Мне бежать некуда. Волна человеческой мысли накатывает на меня каждый день — любовь, ненависть, ложь, смерть, точно отдаленный рокот грома, оповещающий нас, что где-то идет дождь. Я дергаюсь, словно бабочка на булавке, под их горячим дыханием, их потными испарениями, их мыслями — и так всегда.
Добро пожаловать в мой мир. Лос-Анджелес, бульвар Голливуд, сломленные, надеющиеся и отчаявшиеся. Со временем понимаешь, что все это вариации на одну тему вдоль кривой человеческого существования. Я только прохожу мимо, но слышу их так же-, как они слышат себя, — одна я никогда не бываю. Интересно, кто из них закончит день в окружном морге, в холодеющем ящике, на поддоне с колесиками и с биркой на пальце ноги.
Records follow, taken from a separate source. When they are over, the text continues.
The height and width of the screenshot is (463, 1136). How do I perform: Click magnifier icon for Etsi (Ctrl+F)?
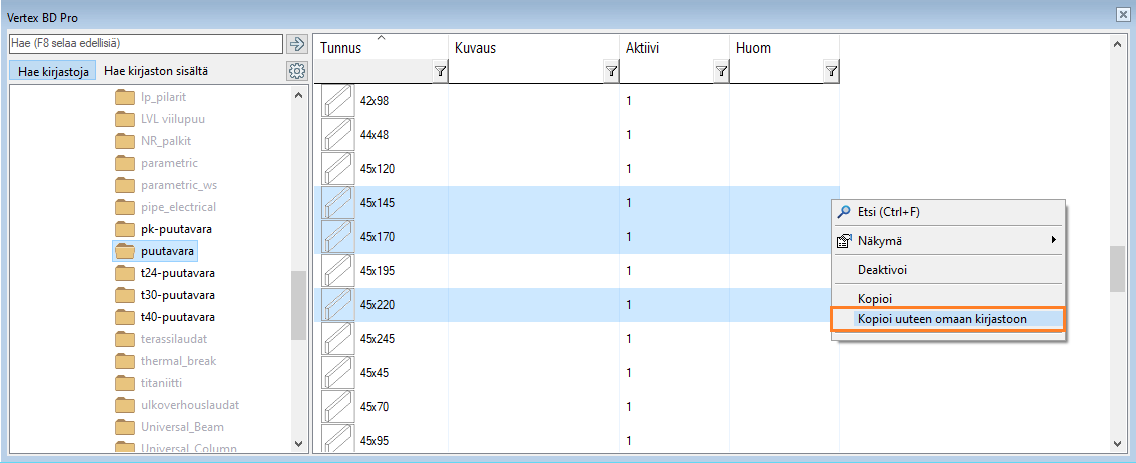(x=844, y=212)
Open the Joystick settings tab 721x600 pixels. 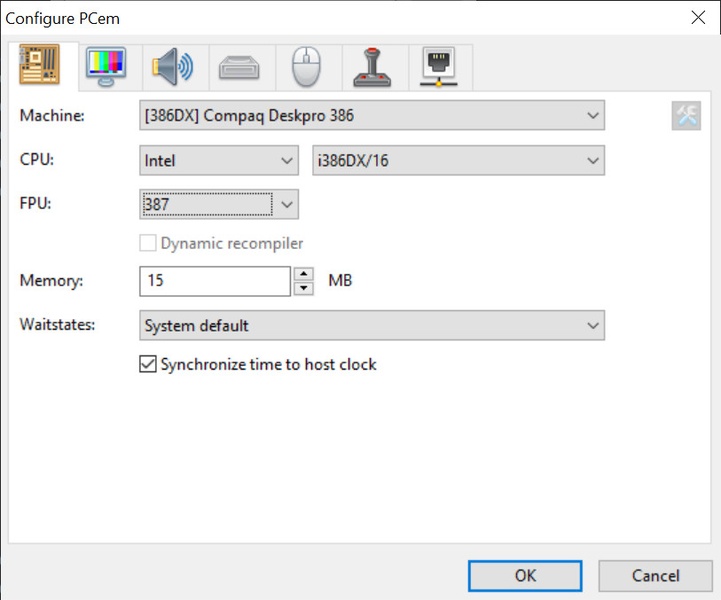(373, 67)
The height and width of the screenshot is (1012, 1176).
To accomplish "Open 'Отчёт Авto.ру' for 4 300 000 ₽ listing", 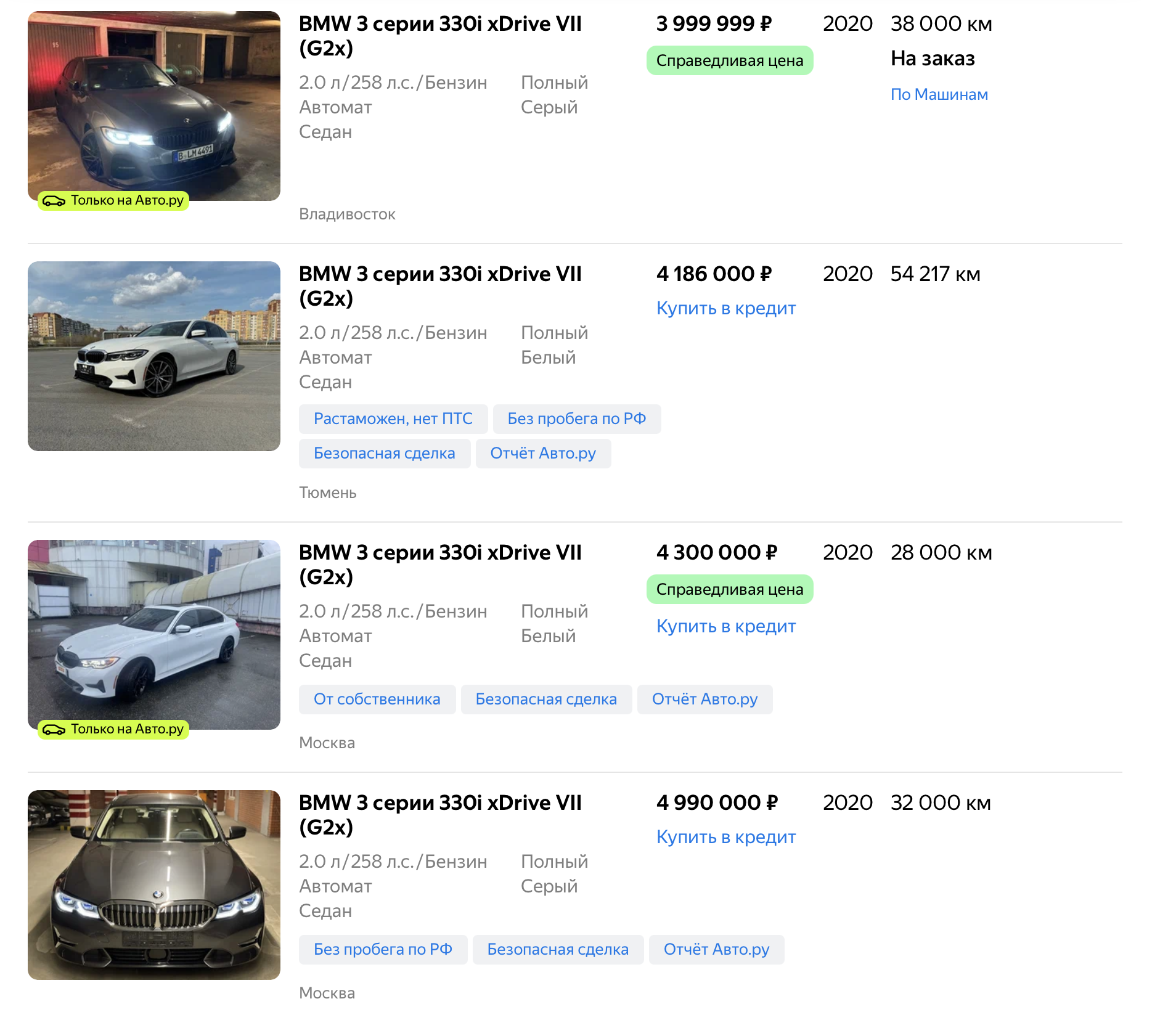I will pyautogui.click(x=704, y=700).
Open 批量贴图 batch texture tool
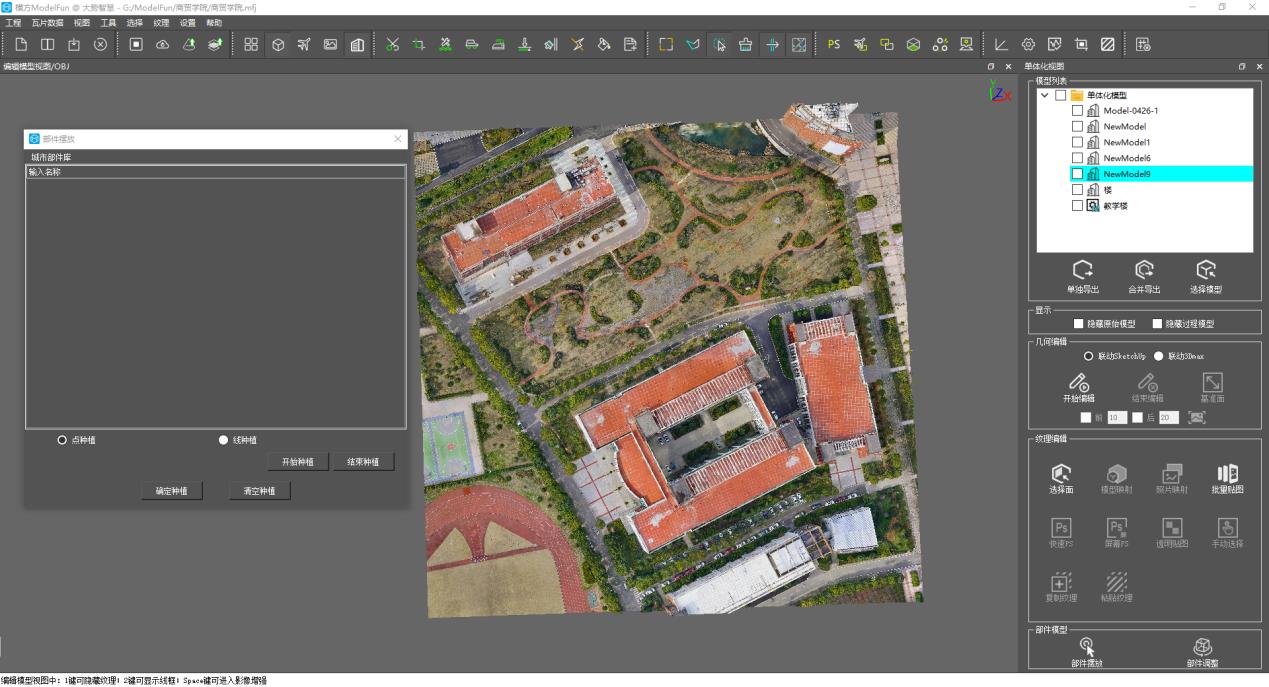Image resolution: width=1269 pixels, height=687 pixels. 1227,479

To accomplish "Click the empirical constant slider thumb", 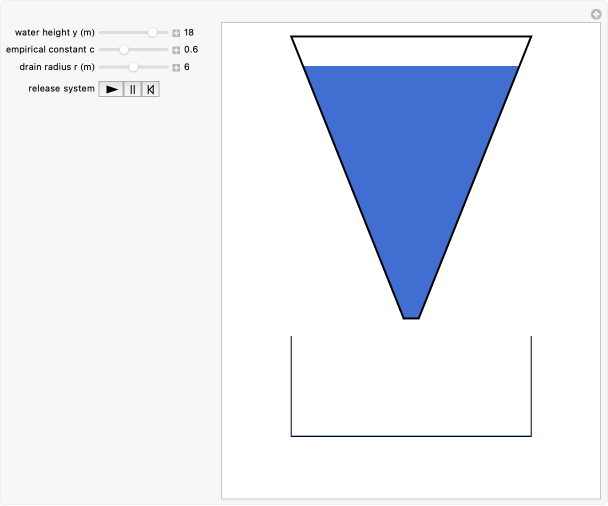I will (x=124, y=50).
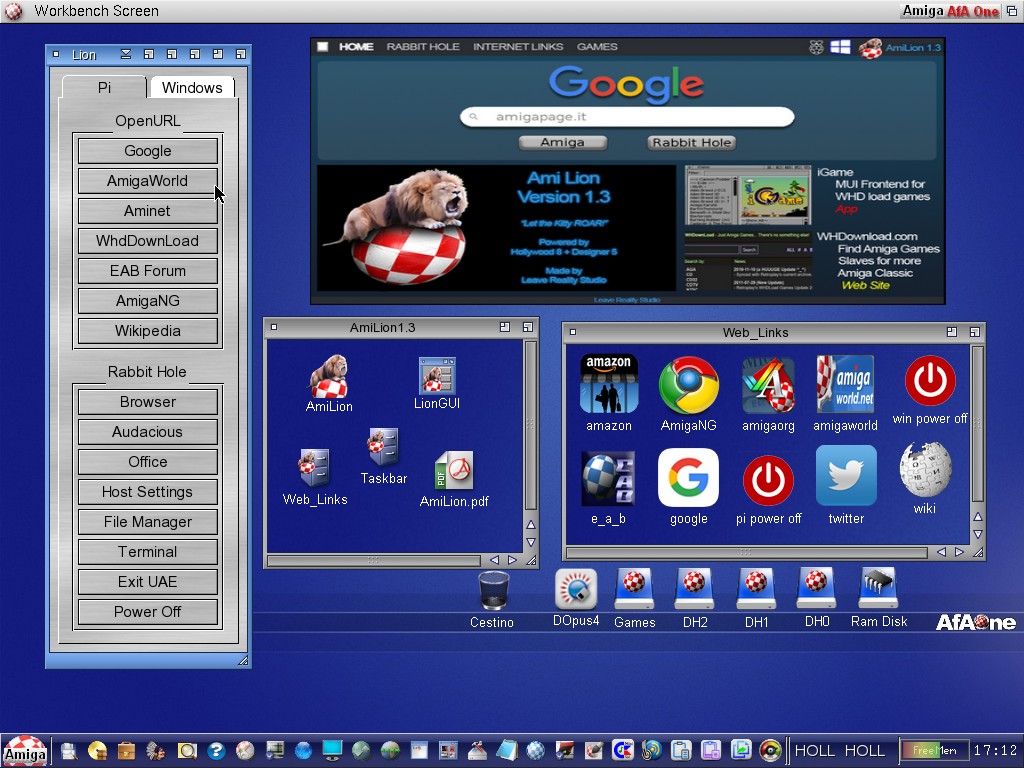Click the white square left of HOME
This screenshot has width=1024, height=768.
[x=323, y=47]

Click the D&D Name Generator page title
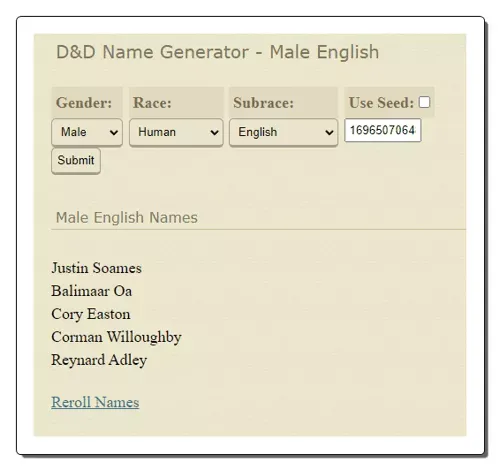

Интересно, попросят ли меня прочесть, где, когда и каким образом они совершили свой последний побег… есть в этом что-то невероятно фаталистическое…
На крыше здания, где помещается мой офис, стоит полицейский вертолет. Один из них, в густо-синей, черной издали форме, смотрит на меня в бинокль, и по коже у меня бегут мурашки от сознания, что мои данные уже поступили в какую-то информационную сеть без моего согласия. О Господи, только не сегодня.
…во всяком побеге…Вхожу в толпе служащих. Мысли об утреннем кофе, о многочисленных делах, о женах и любовницах, о темных и зловещих вещах, таящихся у самой поверхности.
Входя, я слышу, как заводится пропеллер на крыше, и делаю глубокий вдох для успокоения нервов, но они не успокаиваются, потому что я не верю в совпадения. Лифт гудит — вот и мой этаж, темно-красный ковер и запертые дубовые двери. Дуб — только тонкая облицовка для прочного материала внутри. Сую карточку в проходную скважину.
Я смотрю на Диди, и мой вид говорит и без слов: не тяни, выкладывай.
Она так и делает. Подает мне мои наушники.